=== Data records ===

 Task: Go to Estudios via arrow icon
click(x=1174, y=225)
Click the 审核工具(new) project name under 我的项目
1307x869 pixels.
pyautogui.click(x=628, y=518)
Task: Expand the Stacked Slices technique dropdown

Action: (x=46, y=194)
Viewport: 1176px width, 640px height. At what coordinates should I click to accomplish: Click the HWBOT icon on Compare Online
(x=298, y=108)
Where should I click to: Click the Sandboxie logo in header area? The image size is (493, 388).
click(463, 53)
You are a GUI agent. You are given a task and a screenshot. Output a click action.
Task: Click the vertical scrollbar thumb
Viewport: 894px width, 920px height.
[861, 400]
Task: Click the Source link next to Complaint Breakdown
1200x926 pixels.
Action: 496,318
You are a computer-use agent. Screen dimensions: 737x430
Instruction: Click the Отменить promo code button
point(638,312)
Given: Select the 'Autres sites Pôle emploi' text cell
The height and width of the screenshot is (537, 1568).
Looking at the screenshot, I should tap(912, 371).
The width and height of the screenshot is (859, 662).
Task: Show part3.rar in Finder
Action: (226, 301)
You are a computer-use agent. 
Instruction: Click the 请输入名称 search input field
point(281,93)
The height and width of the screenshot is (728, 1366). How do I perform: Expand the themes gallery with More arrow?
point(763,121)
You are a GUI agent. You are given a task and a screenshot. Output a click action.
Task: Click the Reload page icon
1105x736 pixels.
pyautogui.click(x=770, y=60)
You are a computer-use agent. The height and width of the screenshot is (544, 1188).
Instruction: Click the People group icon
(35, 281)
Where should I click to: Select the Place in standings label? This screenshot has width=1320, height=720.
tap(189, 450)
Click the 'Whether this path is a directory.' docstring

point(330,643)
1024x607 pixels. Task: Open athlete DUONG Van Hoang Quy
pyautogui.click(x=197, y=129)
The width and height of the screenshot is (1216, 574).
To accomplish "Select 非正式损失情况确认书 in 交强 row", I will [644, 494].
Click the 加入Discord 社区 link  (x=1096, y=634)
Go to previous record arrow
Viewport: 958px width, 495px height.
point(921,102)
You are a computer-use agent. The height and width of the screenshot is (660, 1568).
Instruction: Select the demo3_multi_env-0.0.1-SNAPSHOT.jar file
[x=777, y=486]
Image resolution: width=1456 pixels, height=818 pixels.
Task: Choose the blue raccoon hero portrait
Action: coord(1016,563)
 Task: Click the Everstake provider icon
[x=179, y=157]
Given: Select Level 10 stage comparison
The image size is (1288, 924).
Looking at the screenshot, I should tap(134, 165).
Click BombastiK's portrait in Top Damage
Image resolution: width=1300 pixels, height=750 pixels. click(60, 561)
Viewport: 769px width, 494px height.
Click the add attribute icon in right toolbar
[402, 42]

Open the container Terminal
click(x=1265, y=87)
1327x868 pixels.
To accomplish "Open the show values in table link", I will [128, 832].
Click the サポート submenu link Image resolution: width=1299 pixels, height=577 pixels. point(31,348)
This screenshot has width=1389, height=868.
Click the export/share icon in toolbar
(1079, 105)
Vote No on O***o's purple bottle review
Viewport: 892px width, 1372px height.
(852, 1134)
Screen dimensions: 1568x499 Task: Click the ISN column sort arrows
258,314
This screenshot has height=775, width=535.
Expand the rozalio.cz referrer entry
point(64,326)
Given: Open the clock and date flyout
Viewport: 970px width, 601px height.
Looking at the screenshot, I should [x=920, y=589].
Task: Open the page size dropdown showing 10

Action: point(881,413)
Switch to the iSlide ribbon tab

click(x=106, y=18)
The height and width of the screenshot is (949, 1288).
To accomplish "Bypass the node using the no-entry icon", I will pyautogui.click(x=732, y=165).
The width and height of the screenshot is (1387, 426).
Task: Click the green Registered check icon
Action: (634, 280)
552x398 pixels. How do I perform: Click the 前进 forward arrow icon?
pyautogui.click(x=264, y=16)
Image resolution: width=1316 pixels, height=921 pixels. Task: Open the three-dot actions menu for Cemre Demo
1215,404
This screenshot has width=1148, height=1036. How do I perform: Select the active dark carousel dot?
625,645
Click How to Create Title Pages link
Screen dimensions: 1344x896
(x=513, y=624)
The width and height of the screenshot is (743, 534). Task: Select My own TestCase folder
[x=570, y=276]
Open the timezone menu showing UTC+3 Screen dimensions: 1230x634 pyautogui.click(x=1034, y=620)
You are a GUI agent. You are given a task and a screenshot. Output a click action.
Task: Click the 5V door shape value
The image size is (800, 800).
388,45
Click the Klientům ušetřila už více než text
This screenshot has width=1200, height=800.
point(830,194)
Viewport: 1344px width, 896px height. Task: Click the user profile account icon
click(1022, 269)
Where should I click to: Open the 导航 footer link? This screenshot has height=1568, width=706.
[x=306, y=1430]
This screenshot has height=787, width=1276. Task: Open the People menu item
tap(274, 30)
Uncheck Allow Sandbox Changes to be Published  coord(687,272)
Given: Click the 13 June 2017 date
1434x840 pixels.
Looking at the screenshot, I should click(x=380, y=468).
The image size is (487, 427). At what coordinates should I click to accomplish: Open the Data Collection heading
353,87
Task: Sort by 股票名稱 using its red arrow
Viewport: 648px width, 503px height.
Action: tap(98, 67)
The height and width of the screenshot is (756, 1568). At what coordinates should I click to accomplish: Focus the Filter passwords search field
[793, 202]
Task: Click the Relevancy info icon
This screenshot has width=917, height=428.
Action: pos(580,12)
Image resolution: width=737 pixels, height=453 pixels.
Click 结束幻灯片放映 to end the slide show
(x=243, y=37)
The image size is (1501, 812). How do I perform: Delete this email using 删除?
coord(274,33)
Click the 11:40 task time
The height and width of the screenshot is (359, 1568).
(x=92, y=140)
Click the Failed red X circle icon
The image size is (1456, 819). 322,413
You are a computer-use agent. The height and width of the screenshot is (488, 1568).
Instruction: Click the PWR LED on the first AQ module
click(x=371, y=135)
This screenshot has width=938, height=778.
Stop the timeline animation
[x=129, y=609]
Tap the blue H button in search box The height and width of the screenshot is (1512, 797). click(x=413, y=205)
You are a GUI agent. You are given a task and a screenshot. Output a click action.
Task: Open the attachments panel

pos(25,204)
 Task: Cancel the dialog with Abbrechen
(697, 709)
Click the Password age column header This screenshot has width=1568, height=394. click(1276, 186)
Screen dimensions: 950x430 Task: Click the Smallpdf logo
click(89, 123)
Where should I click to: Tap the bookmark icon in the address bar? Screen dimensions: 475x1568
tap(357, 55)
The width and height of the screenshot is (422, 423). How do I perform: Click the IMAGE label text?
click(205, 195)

===

Please copy, word for word, every line from the first line of the records through the line containing "Given: Select the", with both of those lines included and nothing else.

| Response for this exercise |
 Task: Go to Estudios via arrow icon
click(x=1174, y=225)
Click the 审核工具(new) project name under 我的项目
1307x869 pixels.
pyautogui.click(x=628, y=518)
Task: Expand the Stacked Slices technique dropdown

Action: (x=46, y=194)
Viewport: 1176px width, 640px height. At what coordinates should I click to accomplish: Click the HWBOT icon on Compare Online
(x=298, y=108)
Where should I click to: Click the Sandboxie logo in header area? The image size is (493, 388).
click(463, 53)
You are a GUI agent. You are given a task and a screenshot. Output a click action.
Task: Click the vertical scrollbar thumb
Viewport: 894px width, 920px height.
[861, 400]
Task: Click the Source link next to Complaint Breakdown
1200x926 pixels.
Action: 496,318
You are a computer-use agent. Screen dimensions: 737x430
Instruction: Click the Отменить promo code button
point(638,312)
Given: Select the 'Autres sites Pôle emploi' text cell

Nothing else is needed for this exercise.